[Records from a dataset]
******************************

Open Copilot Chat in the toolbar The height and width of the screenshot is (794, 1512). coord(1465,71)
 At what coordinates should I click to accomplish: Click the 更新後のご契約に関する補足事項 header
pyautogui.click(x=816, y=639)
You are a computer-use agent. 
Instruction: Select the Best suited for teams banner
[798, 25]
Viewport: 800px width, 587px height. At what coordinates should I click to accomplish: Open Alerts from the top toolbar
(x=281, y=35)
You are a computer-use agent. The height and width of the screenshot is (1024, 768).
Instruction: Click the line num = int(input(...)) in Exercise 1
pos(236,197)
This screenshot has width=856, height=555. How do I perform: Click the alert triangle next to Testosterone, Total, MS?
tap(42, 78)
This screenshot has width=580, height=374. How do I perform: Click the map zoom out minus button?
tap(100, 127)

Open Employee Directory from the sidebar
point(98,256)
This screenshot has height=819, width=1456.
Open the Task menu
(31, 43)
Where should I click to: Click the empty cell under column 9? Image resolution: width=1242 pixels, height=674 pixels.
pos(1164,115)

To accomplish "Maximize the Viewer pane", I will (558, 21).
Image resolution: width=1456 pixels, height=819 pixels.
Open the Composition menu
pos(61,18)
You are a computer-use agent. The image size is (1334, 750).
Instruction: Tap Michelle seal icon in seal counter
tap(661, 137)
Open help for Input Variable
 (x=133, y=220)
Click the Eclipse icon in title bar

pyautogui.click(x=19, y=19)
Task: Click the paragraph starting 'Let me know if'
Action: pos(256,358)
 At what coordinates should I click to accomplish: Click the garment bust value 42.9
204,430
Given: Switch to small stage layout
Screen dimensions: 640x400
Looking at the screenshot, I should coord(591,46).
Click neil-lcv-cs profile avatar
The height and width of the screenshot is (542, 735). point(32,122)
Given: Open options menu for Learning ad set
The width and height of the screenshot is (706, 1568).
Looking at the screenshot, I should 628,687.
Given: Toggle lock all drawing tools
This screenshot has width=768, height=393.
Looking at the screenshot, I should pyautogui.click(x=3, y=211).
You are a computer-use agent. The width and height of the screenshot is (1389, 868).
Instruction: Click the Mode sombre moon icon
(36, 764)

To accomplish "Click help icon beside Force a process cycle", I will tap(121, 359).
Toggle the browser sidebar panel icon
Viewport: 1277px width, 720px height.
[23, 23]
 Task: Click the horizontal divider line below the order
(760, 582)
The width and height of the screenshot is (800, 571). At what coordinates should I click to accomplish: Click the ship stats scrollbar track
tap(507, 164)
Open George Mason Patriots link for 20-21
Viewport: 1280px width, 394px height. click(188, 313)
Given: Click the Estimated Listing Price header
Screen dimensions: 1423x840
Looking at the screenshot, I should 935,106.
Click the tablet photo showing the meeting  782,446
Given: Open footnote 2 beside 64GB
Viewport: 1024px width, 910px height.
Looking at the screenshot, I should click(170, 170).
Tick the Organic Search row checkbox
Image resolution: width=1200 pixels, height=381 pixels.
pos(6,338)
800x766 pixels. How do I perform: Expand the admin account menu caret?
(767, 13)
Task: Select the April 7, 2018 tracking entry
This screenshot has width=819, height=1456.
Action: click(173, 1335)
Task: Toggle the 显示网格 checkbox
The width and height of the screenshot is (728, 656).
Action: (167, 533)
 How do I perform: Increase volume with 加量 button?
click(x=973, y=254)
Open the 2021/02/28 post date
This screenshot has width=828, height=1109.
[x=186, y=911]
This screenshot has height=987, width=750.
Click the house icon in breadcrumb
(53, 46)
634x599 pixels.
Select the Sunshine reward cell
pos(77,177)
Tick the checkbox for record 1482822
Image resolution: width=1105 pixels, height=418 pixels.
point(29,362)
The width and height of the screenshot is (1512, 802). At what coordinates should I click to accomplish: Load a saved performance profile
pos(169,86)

******************************

What the exercise asks => Duplicate everything in the data above from the line containing "Task: Select the April 7, 2018 tracking entry" down to the end of the data, keeping each line as it appears.

Task answer =>
Task: Select the April 7, 2018 tracking entry
This screenshot has width=819, height=1456.
Action: click(173, 1335)
Task: Toggle the 显示网格 checkbox
The width and height of the screenshot is (728, 656).
Action: (167, 533)
 How do I perform: Increase volume with 加量 button?
click(x=973, y=254)
Open the 2021/02/28 post date
This screenshot has width=828, height=1109.
[x=186, y=911]
This screenshot has height=987, width=750.
Click the house icon in breadcrumb
(53, 46)
634x599 pixels.
Select the Sunshine reward cell
pos(77,177)
Tick the checkbox for record 1482822
Image resolution: width=1105 pixels, height=418 pixels.
point(29,362)
The width and height of the screenshot is (1512, 802). At what coordinates should I click to accomplish: Load a saved performance profile
pos(169,86)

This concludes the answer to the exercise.